İYİ Parti Kalkınma Politikaları Başkanı Ümit Özlale, Halk TV ekranlarında yayınlanan Naz Özdeğirmenci'nin sunduğu 'Neden Acaba' programına konuk oldu. Özlale Türkiye ekonomisinin geldiği son noktayla ilgili dikkat çeken açıklamalarda bulundu. 

Ümit Özlale, Türkiye ekonomisini ve ekonomi politikalarını değerlendirirken şu ifadeleri kullandı;

"ÜLKEDE BİRİNİN YARATTIĞI EKONOMİ ENKAZI VAR"

"Bizim karşımızda kapsamlı bir ekonomi planı yok, düşünebiliyor musunuz siz ekonomiden anlamayan birini faiz politikasıyla ilgili ikna etmeye çalışıyorsunuz? Dolayısıyla önümüzde akıl ve bilim dışı bir politikayla ilerleyen birinin yarattığı bir ekonomi enkazı var. Şimşek ve Erkan enkazdan ne kurtaracaklarına bakıyorlar... Başta ekonomiyi kendi bildiğini iddia eden biri olduğu sürece başarılı bürokratların ilerleyebilmesi zor.

"VATANDAŞI YOKSULLUKTA VE VASATLIKTA EŞİTLİYOR"

◆ Yönerge a: Belge metnine göre Ümit Özlale hangi programa konuk oldu?
Metin ile kayıtlar arasında herhangi bir bağlantı yoktur.

◆ Görev malzemesi:
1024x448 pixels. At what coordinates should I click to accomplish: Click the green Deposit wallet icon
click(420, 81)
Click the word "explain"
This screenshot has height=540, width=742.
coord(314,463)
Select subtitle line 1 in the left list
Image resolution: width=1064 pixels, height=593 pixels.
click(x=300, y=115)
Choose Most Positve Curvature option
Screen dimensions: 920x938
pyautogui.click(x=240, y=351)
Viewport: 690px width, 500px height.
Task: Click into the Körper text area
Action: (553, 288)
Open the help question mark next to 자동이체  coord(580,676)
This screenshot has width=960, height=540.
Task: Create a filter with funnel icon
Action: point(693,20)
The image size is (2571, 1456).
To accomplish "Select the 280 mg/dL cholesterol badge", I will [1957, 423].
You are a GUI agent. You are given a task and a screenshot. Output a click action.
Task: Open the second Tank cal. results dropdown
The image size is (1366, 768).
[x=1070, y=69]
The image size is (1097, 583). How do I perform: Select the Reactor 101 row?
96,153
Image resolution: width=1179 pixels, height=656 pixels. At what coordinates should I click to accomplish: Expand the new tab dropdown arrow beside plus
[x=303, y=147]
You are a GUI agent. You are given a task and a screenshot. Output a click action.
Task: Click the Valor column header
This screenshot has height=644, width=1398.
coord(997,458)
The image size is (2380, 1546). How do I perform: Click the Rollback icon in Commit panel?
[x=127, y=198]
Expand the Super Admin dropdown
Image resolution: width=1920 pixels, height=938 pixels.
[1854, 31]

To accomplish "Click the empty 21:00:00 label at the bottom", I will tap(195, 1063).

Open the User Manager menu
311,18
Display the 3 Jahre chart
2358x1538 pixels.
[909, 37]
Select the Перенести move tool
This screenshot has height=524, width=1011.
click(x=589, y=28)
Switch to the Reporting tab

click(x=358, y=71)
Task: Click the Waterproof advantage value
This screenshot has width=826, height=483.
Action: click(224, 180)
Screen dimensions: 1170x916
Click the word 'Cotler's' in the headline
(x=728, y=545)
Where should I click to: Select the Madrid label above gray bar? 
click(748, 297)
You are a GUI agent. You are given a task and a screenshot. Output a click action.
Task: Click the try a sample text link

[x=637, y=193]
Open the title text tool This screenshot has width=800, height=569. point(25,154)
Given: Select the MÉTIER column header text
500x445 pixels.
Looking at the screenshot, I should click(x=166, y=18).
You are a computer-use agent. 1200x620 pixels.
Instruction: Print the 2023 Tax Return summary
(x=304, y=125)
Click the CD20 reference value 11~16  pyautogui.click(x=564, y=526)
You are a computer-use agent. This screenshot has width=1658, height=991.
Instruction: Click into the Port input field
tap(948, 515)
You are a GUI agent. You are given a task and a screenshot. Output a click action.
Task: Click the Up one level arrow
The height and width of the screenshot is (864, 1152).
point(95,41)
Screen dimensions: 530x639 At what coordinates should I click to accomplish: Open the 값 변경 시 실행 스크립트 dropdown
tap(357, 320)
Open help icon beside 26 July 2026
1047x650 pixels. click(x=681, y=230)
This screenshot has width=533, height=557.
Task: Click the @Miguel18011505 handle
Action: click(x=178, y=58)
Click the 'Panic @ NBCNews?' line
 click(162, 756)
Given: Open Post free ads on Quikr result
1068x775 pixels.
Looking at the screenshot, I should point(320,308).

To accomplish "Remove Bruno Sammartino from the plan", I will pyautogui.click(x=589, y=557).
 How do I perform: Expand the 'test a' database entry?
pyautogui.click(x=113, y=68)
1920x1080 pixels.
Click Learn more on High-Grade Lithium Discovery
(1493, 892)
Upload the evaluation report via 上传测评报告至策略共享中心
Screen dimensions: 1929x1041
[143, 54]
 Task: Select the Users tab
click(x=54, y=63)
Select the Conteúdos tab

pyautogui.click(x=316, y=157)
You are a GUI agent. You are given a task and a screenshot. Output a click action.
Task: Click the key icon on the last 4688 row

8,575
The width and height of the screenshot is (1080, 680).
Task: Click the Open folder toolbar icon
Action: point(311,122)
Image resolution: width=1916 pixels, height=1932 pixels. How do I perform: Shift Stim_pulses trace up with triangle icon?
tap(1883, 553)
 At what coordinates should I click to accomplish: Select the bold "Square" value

◆ Yönerge b: Kayıtlarda "Given: Select the MÉTIER column header text" ifadesini içeren satırdan "tap(357, 320)" ifadesini içeren satıra kadar her şeyi, iki uç satır da dahil, hiç değiştirmeden verir misin?

◆ Görev sonucu a: Naz Özdeğirmenci'nin sunduğu 'Neden Acaba' programına konuk oldu.

◆ Görev sonucu b:
Given: Select the MÉTIER column header text
500x445 pixels.
Looking at the screenshot, I should click(x=166, y=18).
You are a computer-use agent. 1200x620 pixels.
Instruction: Print the 2023 Tax Return summary
(x=304, y=125)
Click the CD20 reference value 11~16  pyautogui.click(x=564, y=526)
You are a computer-use agent. This screenshot has width=1658, height=991.
Instruction: Click into the Port input field
tap(948, 515)
You are a GUI agent. You are given a task and a screenshot. Output a click action.
Task: Click the Up one level arrow
The height and width of the screenshot is (864, 1152).
point(95,41)
Screen dimensions: 530x639 At what coordinates should I click to accomplish: Open the 값 변경 시 실행 스크립트 dropdown
tap(357, 320)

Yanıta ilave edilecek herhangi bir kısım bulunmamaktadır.